== YOUR TASK ==
Pull out each line below that contains the string "height", and copy those lines. Case counts.

--- begin EXTRACTED INFORMATION ---

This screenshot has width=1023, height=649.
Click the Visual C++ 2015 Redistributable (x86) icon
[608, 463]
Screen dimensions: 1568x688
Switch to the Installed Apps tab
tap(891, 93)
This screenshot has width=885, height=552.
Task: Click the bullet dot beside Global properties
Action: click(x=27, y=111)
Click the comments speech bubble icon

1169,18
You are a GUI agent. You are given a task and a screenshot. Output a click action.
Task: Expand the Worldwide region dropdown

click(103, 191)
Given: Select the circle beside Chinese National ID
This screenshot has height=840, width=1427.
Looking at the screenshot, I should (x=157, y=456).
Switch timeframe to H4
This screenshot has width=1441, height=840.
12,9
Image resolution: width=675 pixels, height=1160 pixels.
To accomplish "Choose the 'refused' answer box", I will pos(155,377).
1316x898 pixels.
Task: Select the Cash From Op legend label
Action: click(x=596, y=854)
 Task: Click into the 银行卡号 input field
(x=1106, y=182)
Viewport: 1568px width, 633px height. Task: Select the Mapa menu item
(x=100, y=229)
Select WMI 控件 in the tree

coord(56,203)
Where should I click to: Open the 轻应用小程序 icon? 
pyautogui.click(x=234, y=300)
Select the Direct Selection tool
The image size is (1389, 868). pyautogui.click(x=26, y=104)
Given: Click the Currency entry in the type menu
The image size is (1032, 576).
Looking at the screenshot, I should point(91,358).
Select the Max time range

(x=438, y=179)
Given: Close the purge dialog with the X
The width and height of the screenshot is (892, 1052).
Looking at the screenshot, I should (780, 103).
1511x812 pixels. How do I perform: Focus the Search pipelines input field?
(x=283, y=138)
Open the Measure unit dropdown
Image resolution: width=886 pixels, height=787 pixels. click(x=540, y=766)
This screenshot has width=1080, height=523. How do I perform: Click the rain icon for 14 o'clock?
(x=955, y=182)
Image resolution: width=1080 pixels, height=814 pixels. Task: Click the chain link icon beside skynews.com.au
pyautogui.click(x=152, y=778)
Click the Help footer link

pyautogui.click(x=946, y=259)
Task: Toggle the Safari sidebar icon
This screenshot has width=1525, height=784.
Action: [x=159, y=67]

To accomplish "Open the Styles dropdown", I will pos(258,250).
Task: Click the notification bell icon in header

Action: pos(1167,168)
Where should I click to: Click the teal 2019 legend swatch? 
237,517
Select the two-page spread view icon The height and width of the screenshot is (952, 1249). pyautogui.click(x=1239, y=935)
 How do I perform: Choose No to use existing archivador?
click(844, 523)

--- end EXTRACTED INFORMATION ---

== EXERCISE RESULT ==
This screenshot has width=1023, height=649.
This screenshot has width=885, height=552.
This screenshot has height=840, width=1427.
This screenshot has width=1441, height=840.
Image resolution: width=675 pixels, height=1160 pixels.
Viewport: 1568px width, 633px height. Task: Select the Mapa menu item
The width and height of the screenshot is (892, 1052).
Image resolution: width=886 pixels, height=787 pixels. click(x=540, y=766)
This screenshot has width=1080, height=523. How do I perform: Click the rain icon for 14 o'clock?
Image resolution: width=1080 pixels, height=814 pixels. Task: Click the chain link icon beside skynews.com.au
This screenshot has width=1525, height=784.
Select the two-page spread view icon The height and width of the screenshot is (952, 1249). pyautogui.click(x=1239, y=935)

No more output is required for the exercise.